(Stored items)
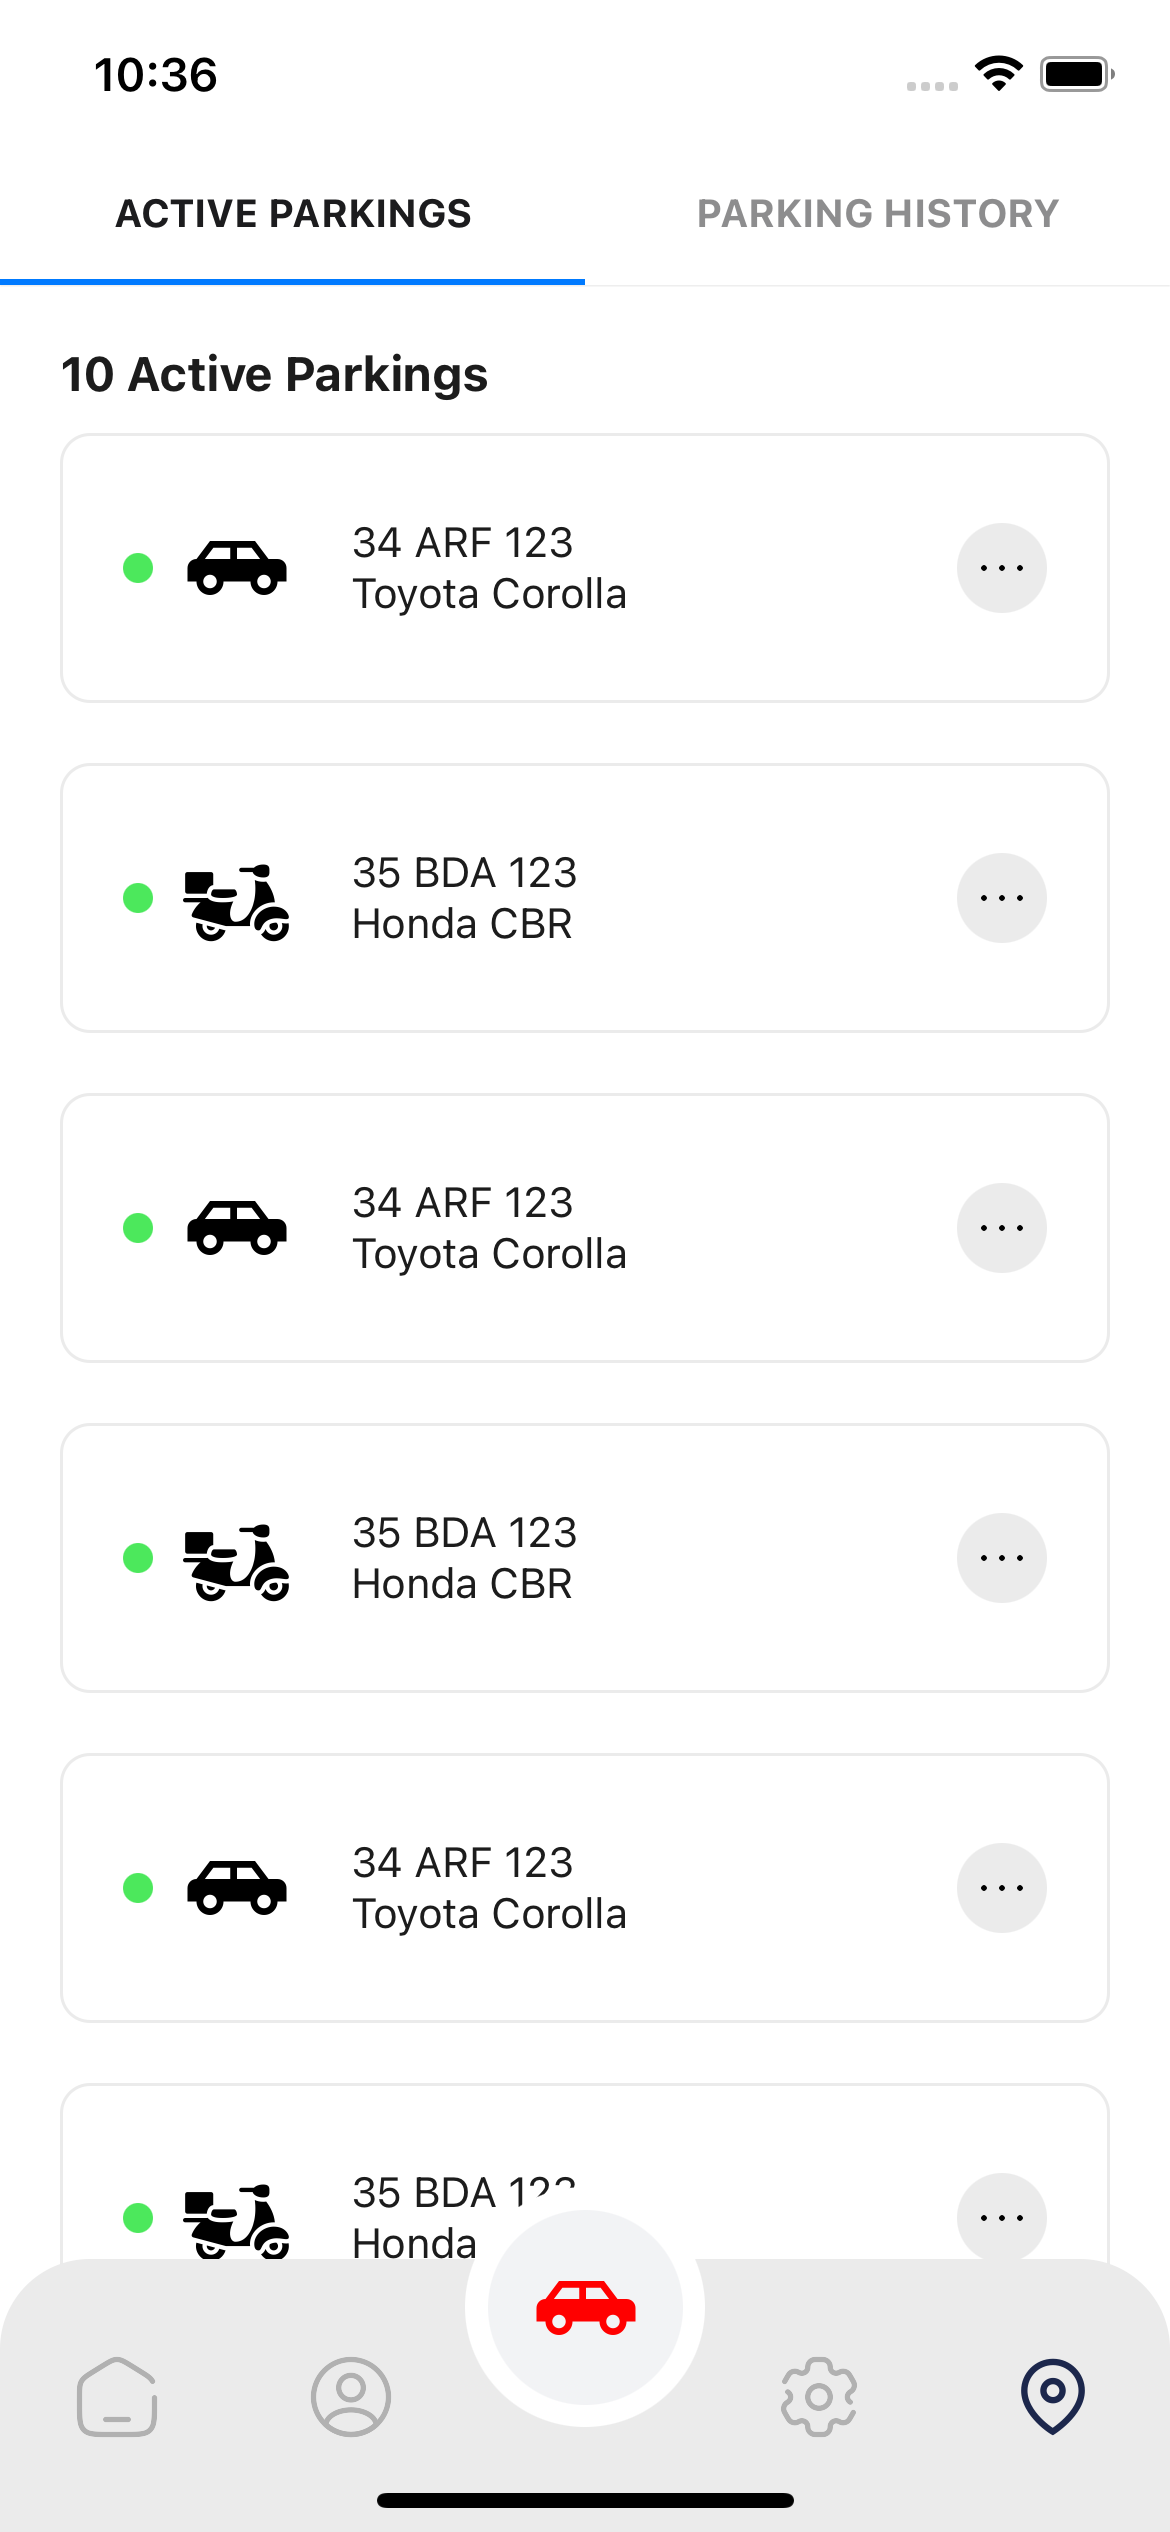Open the profile icon in bottom bar
The height and width of the screenshot is (2532, 1170).
[351, 2396]
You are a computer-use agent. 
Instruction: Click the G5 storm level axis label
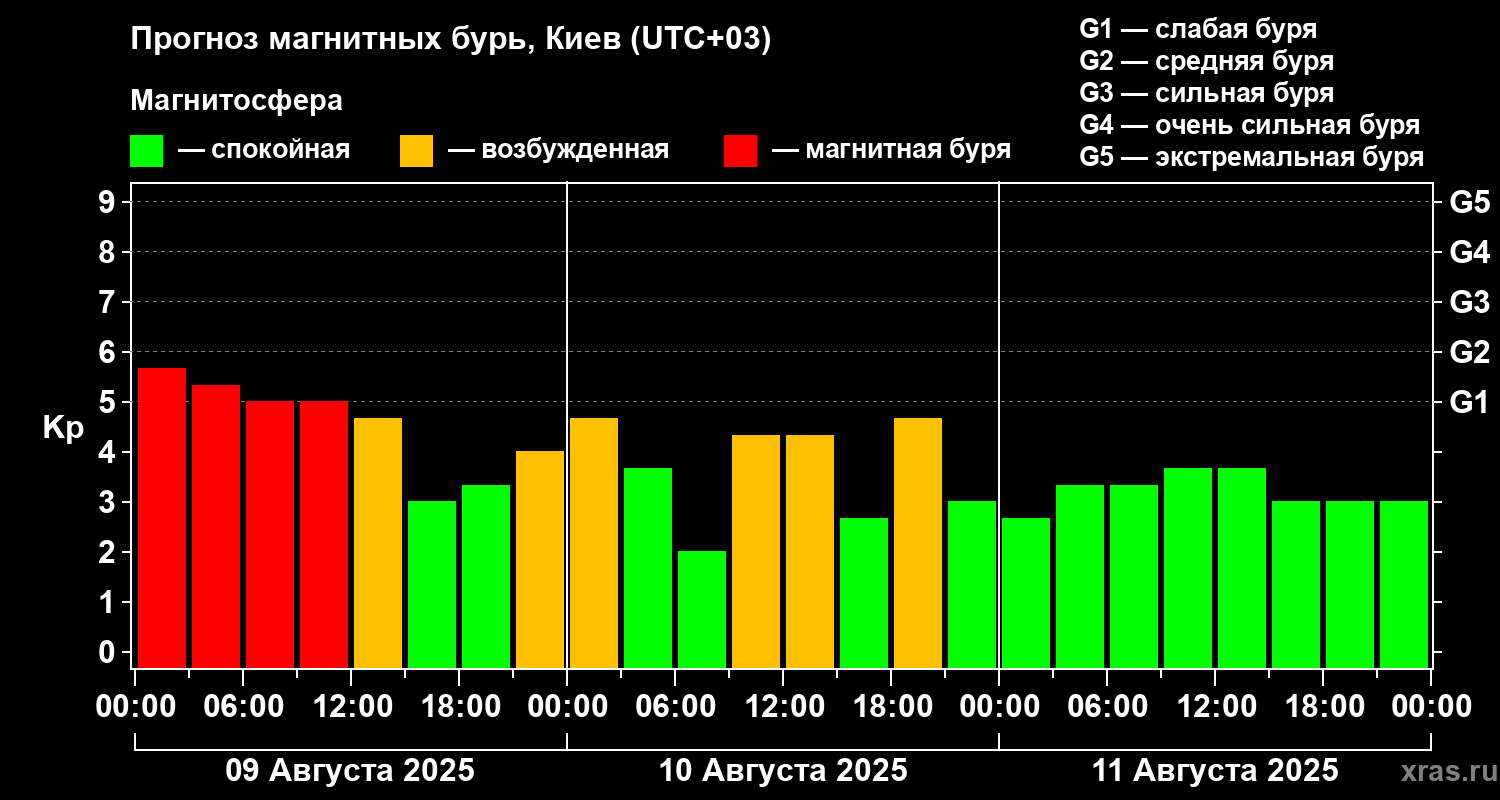(1469, 202)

Task goal: What is wanted is an exact copy of the lines from the line with "Instruction: Click the" through the end of the records, both ends included, pictures excluded.

Answer:
Instruction: Click the G5 storm level axis label
(1469, 202)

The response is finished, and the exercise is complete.